## [About this task]
Starting with the line that contains "You are a computer-use agent. 800x600 pixels." and stopping after the line that contains "Instruction: Tap the back navigation arrow", return each line below exactly as written, with no others.

## [Extracted entries]

Content starts

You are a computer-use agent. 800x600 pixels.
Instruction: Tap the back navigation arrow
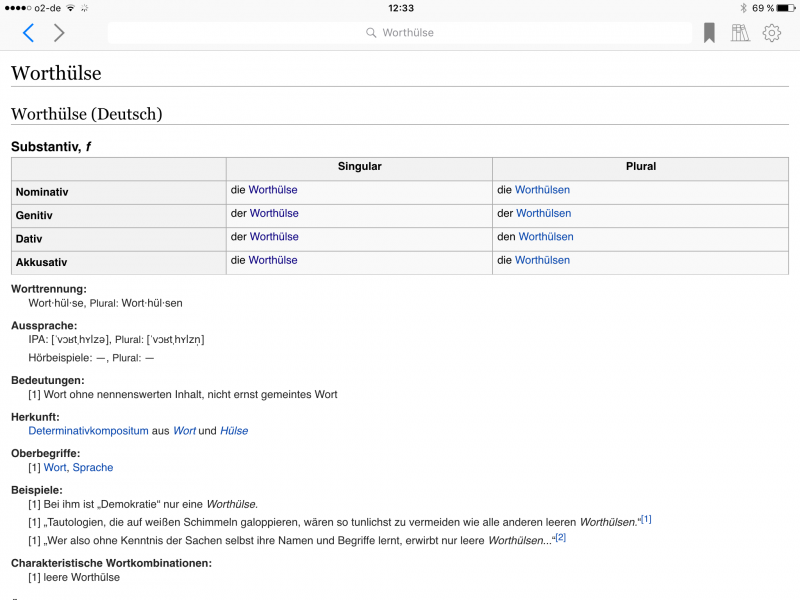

Content ends
Content starts

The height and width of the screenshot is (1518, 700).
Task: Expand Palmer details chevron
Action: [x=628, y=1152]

Content ends

## [Solution]
You are a computer-use agent. 800x600 pixels.
Instruction: Tap the back navigation arrow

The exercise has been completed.